In keeping with German’s other films, this one may well be a critique of Stalinism and its heirs, but obvious parallels can be made with the ideologically based atrocities presently occurring in the Middle East and elsewhere. Even so, a film bearing so theological a title, as it does, also works as a parable of God’s loving but painful restraint amid the devices and desires of wicked men.
It is certainly hard to be a god in such circumstances. When artists and intellectuals begin to be exterminated, one of the scientists, Don Romata (Leonid Yarmolnik), manages to protect himself and his colleagues by allowing the Arkadyans to treat him as a god. This position, though, gives him little scope to teach his followers an alternative to mud, blood, and tears.
Viewers may question why should we require 170 minutes of virtually unmitigated violence and threat in order to make this point.
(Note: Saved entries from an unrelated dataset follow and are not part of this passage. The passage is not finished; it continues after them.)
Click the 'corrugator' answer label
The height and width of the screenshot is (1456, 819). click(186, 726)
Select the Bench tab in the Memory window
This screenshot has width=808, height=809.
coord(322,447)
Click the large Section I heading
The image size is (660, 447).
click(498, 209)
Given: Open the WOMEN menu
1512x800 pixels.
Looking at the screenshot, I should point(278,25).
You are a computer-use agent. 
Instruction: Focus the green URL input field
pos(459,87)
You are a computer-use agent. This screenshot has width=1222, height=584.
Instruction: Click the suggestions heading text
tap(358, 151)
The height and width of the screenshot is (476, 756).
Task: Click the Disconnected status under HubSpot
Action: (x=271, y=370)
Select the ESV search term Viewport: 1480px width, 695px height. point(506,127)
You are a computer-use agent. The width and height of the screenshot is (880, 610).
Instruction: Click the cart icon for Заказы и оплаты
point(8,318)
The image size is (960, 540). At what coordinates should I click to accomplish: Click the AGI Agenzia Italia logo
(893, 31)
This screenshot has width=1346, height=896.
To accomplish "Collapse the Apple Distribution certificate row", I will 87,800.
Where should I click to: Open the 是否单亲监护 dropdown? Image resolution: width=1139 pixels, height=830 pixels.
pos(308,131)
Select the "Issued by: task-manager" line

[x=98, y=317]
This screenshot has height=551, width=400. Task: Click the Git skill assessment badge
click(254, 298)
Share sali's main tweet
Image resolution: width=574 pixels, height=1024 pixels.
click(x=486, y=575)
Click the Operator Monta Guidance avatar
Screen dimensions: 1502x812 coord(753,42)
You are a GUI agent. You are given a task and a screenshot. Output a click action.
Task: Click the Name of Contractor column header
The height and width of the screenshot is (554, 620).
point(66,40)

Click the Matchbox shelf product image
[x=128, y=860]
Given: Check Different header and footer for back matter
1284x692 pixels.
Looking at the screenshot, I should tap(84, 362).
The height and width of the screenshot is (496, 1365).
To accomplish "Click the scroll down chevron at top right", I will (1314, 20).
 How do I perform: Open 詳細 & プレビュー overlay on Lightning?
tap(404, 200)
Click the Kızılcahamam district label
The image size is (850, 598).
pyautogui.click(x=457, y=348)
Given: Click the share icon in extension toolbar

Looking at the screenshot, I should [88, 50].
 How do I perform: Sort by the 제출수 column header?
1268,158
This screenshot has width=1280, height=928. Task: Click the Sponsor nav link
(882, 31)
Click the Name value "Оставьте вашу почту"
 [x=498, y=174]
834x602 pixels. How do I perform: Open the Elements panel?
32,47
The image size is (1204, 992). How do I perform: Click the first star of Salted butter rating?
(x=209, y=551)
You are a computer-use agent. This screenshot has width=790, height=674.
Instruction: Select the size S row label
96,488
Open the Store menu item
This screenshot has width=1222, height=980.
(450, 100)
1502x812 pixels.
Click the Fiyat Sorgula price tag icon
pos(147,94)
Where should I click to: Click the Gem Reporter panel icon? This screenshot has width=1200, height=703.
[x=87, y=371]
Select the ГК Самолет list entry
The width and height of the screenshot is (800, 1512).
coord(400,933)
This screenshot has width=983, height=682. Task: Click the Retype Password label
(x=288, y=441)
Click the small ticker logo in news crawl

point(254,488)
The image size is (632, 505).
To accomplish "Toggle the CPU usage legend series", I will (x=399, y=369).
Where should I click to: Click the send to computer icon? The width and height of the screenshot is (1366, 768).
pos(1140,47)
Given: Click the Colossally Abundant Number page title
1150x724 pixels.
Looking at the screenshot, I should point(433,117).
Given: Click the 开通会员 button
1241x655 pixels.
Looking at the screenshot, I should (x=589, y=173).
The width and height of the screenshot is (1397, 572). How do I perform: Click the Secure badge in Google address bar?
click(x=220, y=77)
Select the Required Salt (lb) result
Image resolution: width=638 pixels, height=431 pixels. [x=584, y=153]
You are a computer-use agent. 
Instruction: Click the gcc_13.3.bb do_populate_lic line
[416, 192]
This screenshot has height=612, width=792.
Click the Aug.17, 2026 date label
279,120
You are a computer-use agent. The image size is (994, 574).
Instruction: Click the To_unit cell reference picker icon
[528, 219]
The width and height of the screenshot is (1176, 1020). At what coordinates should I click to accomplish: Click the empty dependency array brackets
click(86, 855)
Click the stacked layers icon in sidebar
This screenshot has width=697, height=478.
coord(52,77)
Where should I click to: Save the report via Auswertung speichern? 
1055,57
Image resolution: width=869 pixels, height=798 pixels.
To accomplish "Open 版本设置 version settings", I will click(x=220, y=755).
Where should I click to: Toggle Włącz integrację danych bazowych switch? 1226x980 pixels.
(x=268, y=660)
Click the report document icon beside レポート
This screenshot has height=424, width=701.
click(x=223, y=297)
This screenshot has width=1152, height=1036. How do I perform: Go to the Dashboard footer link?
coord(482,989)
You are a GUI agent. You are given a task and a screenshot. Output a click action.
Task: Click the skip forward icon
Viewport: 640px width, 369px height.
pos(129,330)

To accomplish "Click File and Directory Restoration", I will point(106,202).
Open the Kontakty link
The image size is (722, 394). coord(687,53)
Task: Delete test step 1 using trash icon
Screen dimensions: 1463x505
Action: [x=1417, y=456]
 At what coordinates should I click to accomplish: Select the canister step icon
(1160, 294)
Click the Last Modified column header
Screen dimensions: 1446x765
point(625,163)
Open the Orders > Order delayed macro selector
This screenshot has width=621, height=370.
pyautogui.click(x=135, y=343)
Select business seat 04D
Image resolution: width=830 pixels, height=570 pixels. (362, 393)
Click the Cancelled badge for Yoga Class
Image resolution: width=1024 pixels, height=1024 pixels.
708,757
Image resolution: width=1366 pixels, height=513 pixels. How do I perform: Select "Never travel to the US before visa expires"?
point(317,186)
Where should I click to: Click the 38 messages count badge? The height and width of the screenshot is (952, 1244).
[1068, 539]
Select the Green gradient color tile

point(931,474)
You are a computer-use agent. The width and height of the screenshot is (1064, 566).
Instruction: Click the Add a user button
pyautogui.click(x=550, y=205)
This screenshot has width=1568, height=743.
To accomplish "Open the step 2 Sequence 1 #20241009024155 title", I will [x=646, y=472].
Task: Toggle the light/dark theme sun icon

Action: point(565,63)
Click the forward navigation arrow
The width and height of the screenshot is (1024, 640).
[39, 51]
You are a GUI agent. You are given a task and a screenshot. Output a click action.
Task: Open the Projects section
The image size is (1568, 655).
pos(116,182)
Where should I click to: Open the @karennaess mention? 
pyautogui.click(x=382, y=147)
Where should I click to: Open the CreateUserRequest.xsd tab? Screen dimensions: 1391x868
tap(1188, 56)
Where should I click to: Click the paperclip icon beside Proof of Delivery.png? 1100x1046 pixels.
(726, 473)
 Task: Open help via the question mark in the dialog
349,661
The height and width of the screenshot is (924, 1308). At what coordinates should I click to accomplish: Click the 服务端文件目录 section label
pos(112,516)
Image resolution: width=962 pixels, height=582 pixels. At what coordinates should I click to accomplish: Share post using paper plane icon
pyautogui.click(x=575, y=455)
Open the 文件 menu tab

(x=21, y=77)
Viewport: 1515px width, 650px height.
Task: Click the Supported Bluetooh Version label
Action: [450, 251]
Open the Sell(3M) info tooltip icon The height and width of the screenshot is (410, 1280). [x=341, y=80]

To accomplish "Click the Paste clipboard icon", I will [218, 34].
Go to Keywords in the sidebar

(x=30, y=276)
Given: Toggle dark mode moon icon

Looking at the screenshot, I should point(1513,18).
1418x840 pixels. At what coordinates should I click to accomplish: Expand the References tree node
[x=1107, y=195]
Peter Fleischmann’s 1989 film based on the same novel, which was never released in English-speaking countries, is more than an hour shorter.
There are many instances, in the current version, where someone looks straight at the camera, often laughing. It feels like an invitation to join in the carnage. We, the audience, are as complicit as those undiscovered scientists. The film’s characters taunt us to forsake our neutrality, cease being distant observers, and collude with them.
German uses this mechanism to remind us that we, too, are participants in the sufferings of humanity. It wouldn’t be godly to stand idly by. We must enter into this world and share its pain. The film is a heartfelt tour de force, more about crucifixion than resurrection.
The DVD includes interviews with the director’s widow, who was co-screenwriter, and with his son, who completed the film after his father’s death. There are also background features on the director’s career and Arkanar.